>> Begin LISTED ENTRIES
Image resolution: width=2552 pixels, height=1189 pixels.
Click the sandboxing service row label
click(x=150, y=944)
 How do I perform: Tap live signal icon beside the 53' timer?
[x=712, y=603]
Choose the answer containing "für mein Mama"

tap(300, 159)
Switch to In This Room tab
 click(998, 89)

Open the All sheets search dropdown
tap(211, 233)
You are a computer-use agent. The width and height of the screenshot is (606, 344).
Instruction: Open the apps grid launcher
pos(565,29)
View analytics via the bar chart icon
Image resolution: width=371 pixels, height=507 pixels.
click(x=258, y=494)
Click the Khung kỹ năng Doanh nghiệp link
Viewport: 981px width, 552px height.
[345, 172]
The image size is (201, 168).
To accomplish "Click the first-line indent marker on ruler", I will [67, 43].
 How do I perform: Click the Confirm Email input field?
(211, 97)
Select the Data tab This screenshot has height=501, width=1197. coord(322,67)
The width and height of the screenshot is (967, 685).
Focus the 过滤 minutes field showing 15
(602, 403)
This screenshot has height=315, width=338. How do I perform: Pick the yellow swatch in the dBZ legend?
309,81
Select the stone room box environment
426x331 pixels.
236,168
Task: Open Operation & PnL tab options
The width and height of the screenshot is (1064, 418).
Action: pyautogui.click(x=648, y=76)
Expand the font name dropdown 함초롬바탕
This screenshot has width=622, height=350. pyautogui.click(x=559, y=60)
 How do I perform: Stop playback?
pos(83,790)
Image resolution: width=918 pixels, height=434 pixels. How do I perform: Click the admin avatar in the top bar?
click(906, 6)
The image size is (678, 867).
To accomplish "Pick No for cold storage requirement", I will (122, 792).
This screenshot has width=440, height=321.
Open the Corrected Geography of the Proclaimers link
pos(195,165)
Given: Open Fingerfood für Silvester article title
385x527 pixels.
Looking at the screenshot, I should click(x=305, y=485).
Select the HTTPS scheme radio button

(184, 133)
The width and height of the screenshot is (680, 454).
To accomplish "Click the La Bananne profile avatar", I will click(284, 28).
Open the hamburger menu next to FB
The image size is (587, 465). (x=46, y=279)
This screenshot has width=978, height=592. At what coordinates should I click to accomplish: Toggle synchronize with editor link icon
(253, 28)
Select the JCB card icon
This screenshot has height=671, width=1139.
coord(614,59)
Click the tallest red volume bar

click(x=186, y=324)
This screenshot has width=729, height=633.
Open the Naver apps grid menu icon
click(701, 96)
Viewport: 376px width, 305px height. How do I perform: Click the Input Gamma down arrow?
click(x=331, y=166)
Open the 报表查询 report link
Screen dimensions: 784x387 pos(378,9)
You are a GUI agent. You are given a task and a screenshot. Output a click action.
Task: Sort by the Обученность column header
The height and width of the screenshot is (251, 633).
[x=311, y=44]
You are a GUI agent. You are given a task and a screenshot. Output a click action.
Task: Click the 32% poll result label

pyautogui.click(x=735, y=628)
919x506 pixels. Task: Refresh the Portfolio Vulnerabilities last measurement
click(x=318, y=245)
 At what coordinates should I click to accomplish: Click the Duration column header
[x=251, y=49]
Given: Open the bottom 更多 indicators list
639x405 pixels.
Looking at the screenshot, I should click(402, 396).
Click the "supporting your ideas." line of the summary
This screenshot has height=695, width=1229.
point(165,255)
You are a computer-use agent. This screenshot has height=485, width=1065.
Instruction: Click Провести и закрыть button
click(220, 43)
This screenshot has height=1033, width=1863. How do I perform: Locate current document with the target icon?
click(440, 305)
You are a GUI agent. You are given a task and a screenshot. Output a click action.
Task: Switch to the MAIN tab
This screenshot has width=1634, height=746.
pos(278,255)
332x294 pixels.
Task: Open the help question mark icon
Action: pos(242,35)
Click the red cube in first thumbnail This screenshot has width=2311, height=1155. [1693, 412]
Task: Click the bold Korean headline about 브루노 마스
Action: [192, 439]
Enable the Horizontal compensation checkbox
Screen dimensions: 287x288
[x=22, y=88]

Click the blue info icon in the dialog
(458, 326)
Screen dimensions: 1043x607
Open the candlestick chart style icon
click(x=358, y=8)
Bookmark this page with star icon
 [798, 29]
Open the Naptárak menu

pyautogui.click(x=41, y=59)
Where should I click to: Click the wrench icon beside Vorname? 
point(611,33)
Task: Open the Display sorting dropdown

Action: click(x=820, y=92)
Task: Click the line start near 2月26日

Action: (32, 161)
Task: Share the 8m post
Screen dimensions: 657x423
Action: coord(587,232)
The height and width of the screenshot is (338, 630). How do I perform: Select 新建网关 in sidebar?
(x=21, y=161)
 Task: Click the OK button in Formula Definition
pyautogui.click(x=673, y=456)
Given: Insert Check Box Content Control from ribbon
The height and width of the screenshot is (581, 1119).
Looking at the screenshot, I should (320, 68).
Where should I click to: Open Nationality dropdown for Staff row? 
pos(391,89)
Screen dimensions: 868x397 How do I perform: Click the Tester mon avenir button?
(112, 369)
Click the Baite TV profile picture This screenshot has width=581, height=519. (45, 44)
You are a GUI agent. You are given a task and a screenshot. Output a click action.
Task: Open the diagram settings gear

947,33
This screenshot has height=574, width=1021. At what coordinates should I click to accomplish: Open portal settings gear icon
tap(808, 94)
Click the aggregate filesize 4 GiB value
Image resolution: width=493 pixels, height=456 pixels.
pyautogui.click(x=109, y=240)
>> End LISTED ENTRIES
TASK TO CARRY OUT
Copy every item above line for line, keeping each one unchanged.

SOLUTION TO THE EXERCISE
Image resolution: width=2552 pixels, height=1189 pixels.
Click the sandboxing service row label
click(x=150, y=944)
 How do I perform: Tap live signal icon beside the 53' timer?
[x=712, y=603]
Choose the answer containing "für mein Mama"

tap(300, 159)
Switch to In This Room tab
 click(998, 89)

Open the All sheets search dropdown
tap(211, 233)
You are a computer-use agent. The width and height of the screenshot is (606, 344).
Instruction: Open the apps grid launcher
pos(565,29)
View analytics via the bar chart icon
Image resolution: width=371 pixels, height=507 pixels.
click(x=258, y=494)
Click the Khung kỹ năng Doanh nghiệp link
Viewport: 981px width, 552px height.
[345, 172]
The image size is (201, 168).
To accomplish "Click the first-line indent marker on ruler", I will [67, 43].
 How do I perform: Click the Confirm Email input field?
(211, 97)
Select the Data tab This screenshot has height=501, width=1197. coord(322,67)
The width and height of the screenshot is (967, 685).
Focus the 过滤 minutes field showing 15
(602, 403)
This screenshot has height=315, width=338. How do I perform: Pick the yellow swatch in the dBZ legend?
309,81
Select the stone room box environment
426x331 pixels.
236,168
Task: Open Operation & PnL tab options
The width and height of the screenshot is (1064, 418).
Action: pyautogui.click(x=648, y=76)
Expand the font name dropdown 함초롬바탕
This screenshot has width=622, height=350. pyautogui.click(x=559, y=60)
 How do I perform: Stop playback?
pos(83,790)
Image resolution: width=918 pixels, height=434 pixels. How do I perform: Click the admin avatar in the top bar?
click(906, 6)
The image size is (678, 867).
To accomplish "Pick No for cold storage requirement", I will (122, 792).
This screenshot has width=440, height=321.
Open the Corrected Geography of the Proclaimers link
pos(195,165)
Given: Open Fingerfood für Silvester article title
385x527 pixels.
Looking at the screenshot, I should click(x=305, y=485).
Select the HTTPS scheme radio button

(184, 133)
The width and height of the screenshot is (680, 454).
To accomplish "Click the La Bananne profile avatar", I will click(284, 28).
Open the hamburger menu next to FB
The image size is (587, 465). (x=46, y=279)
This screenshot has width=978, height=592. At what coordinates should I click to accomplish: Toggle synchronize with editor link icon
(253, 28)
Select the JCB card icon
This screenshot has height=671, width=1139.
coord(614,59)
Click the tallest red volume bar

click(x=186, y=324)
This screenshot has width=729, height=633.
Open the Naver apps grid menu icon
click(701, 96)
Viewport: 376px width, 305px height. How do I perform: Click the Input Gamma down arrow?
click(x=331, y=166)
Open the 报表查询 report link
Screen dimensions: 784x387 pos(378,9)
You are a GUI agent. You are given a task and a screenshot. Output a click action.
Task: Sort by the Обученность column header
The height and width of the screenshot is (251, 633).
[x=311, y=44]
You are a GUI agent. You are given a task and a screenshot. Output a click action.
Task: Click the 32% poll result label

pyautogui.click(x=735, y=628)
919x506 pixels. Task: Refresh the Portfolio Vulnerabilities last measurement
click(x=318, y=245)
 At what coordinates should I click to accomplish: Click the Duration column header
[x=251, y=49]
Given: Open the bottom 更多 indicators list
639x405 pixels.
Looking at the screenshot, I should click(402, 396).
Click the "supporting your ideas." line of the summary
This screenshot has height=695, width=1229.
point(165,255)
You are a computer-use agent. This screenshot has height=485, width=1065.
Instruction: Click Провести и закрыть button
click(220, 43)
This screenshot has height=1033, width=1863. How do I perform: Locate current document with the target icon?
click(440, 305)
You are a GUI agent. You are given a task and a screenshot. Output a click action.
Task: Switch to the MAIN tab
This screenshot has width=1634, height=746.
pos(278,255)
332x294 pixels.
Task: Open the help question mark icon
Action: pos(242,35)
Click the red cube in first thumbnail This screenshot has width=2311, height=1155. [1693, 412]
Task: Click the bold Korean headline about 브루노 마스
Action: [192, 439]
Enable the Horizontal compensation checkbox
Screen dimensions: 287x288
[x=22, y=88]

Click the blue info icon in the dialog
(458, 326)
Screen dimensions: 1043x607
Open the candlestick chart style icon
click(x=358, y=8)
Bookmark this page with star icon
 [798, 29]
Open the Naptárak menu

pyautogui.click(x=41, y=59)
Where should I click to: Click the wrench icon beside Vorname? 
point(611,33)
Task: Open the Display sorting dropdown

Action: click(x=820, y=92)
Task: Click the line start near 2月26日

Action: (32, 161)
Task: Share the 8m post
Screen dimensions: 657x423
Action: coord(587,232)
The height and width of the screenshot is (338, 630). How do I perform: Select 新建网关 in sidebar?
(x=21, y=161)
 Task: Click the OK button in Formula Definition
pyautogui.click(x=673, y=456)
Given: Insert Check Box Content Control from ribbon
The height and width of the screenshot is (581, 1119).
Looking at the screenshot, I should (320, 68).
Where should I click to: Open Nationality dropdown for Staff row? 
pos(391,89)
Screen dimensions: 868x397 How do I perform: Click the Tester mon avenir button?
(112, 369)
Click the Baite TV profile picture This screenshot has width=581, height=519. (45, 44)
You are a GUI agent. You are given a task and a screenshot. Output a click action.
Task: Open the diagram settings gear

947,33
This screenshot has height=574, width=1021. At what coordinates should I click to accomplish: Open portal settings gear icon
tap(808, 94)
Click the aggregate filesize 4 GiB value
Image resolution: width=493 pixels, height=456 pixels.
pyautogui.click(x=109, y=240)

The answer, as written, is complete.